In fact, it was watching the Jordan River enter the Dead Sea that inspired a scientist named Sidney Loeb—a pioneer of reverse osmosis, one way we desalinate seawater—to first deduce that osmotic energy was possible back in the mid-1970s.

It took until 2009 for the world’s first blue energy plant to open, in Hurum, Norway, around 25 miles south of Oslo. This plant harnessed osmosis to generate a humble 2 to 4 kilowatts, enough to power a couple of kitchen appliances. Statkraft, the company behind it, had bold plans to build another, larger plant to power a whole village.

But in 2014, Statkraft shuttered the plant and binned those plans, citing low cost-effectiveness. Just as with any new source of energy, companies have to make sure the energy their plants produce outweighs the energy to make it work—say, to pump in the water you need. It’s similar to why fusion power hasn’t left the lab. 

“It’s going to be like a very long-term research mission,” Straub says. “I think it’s … waiting for some other technological developments to happen.”

But Statkraft wasn’t the last to try. In 2014, a Netherlands-based company opened an osmotic plant perched atop the Afsluitdijk, a dike that separates the salty North Sea from the freshwater bay of IJsselmeer. Another firm is currently hoping to do something similar in Denmark.

[Related: To solve global water scarcity, we need to get more serious about desalination]

In theory, if we could install these special membranes in all the rivers on Earth, we could create enough electricity to power whole continents. And as long as we picked rivers that flow year-round, we could generate electricity all the time—without the interruptions that come when wind isn’t blowing turbines, or when solar panels can’t see the sun.

While we’re probably not going to be powering cities with blue energy anytime soon, these working pilot plants show that scientists are trying. They’ve also helped scientists develop improvements—from better, cheaper membranes, to better dirt and clogging mitigation, to fundamentally new ways of conducting the osmotic process. 

Challenges still remain, though. While osmotic power is far less carbon-intensive than burning fossil fuels, it still has environmental costs.

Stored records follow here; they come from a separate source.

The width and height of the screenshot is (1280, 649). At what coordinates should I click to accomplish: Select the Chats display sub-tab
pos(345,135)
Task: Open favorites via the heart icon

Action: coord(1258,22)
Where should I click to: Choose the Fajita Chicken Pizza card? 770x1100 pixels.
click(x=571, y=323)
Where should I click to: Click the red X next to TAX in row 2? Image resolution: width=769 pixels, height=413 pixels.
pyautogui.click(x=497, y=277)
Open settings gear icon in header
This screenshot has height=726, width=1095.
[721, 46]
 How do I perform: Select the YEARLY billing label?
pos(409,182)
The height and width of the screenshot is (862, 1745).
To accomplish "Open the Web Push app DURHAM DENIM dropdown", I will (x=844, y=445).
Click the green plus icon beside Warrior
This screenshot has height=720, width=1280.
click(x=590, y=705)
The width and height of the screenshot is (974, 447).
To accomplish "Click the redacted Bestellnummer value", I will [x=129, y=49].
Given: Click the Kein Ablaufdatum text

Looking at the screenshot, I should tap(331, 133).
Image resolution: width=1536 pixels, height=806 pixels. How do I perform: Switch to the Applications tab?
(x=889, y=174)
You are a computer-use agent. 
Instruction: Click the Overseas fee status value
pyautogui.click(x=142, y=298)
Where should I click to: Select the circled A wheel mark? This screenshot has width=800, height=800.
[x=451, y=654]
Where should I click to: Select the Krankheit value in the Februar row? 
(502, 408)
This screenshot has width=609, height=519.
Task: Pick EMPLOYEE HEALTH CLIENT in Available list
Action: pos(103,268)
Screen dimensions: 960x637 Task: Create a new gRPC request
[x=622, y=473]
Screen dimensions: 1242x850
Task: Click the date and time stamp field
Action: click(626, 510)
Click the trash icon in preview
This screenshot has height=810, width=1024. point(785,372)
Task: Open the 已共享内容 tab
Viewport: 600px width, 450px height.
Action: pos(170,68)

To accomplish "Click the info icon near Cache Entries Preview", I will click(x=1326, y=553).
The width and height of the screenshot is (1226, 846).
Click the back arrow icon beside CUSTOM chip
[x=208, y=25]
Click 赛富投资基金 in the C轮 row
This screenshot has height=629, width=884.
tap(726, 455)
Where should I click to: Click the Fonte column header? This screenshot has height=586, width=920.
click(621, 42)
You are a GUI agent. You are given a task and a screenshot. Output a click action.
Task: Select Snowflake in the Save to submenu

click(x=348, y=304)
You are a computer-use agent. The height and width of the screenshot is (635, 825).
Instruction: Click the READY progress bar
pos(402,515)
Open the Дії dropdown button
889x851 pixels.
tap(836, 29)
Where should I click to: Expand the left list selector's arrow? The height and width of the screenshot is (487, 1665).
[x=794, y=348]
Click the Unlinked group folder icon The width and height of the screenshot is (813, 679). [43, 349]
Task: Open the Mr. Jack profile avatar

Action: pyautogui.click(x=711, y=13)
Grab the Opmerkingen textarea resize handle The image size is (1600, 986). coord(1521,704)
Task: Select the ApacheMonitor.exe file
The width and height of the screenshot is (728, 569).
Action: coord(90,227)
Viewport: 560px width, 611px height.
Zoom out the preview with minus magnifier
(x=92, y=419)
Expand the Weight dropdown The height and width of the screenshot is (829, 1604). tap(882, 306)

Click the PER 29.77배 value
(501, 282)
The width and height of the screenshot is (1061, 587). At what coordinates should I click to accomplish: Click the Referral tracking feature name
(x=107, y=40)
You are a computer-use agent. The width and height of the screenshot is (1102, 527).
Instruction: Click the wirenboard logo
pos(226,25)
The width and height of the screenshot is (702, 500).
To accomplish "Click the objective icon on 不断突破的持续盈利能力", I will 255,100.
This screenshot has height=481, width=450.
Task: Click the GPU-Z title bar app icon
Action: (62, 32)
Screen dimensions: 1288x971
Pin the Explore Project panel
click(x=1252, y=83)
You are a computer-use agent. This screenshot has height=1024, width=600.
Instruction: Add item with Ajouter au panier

In particular, as blue power plants mix fresh and salty water, they discharge something in between called brackish water. Marine wildlife is sensitive to changes in the salt around it, and some scientists worry this could prove disruptive.

Scientists and engineers building osmotic plants on coasts need to be especially careful. “If you imagine mixing river water and seawater, obviously you’re going to be interacting with environmental systems that are quite sensitive,” says Straub. “You’re going to be in estuaries, and so on.” And those are habitats already vulnerable to rising sea levels and acidifying seas.

Even if you get around that, the same trends that are giving so much hope to the clean-energy transition are in some ways a hindrance to other sorts of power. As solar and wind prices continue to fall, it’s not easy to see osmotic power being able to compete.

“My feeling is that large-scale power generation with this,” says Straub, “is going to take a lot of work.”
Blue energy could still be useful in small-scale situations, though. Remote communities in northern Canada, for instance, hundreds of miles from each other or the power grid, often rely on fossil-fuel-guzzling generators for power. Osmotic power could provide those communities with green energy that’s more feasible in their part of the world than wind or solar power.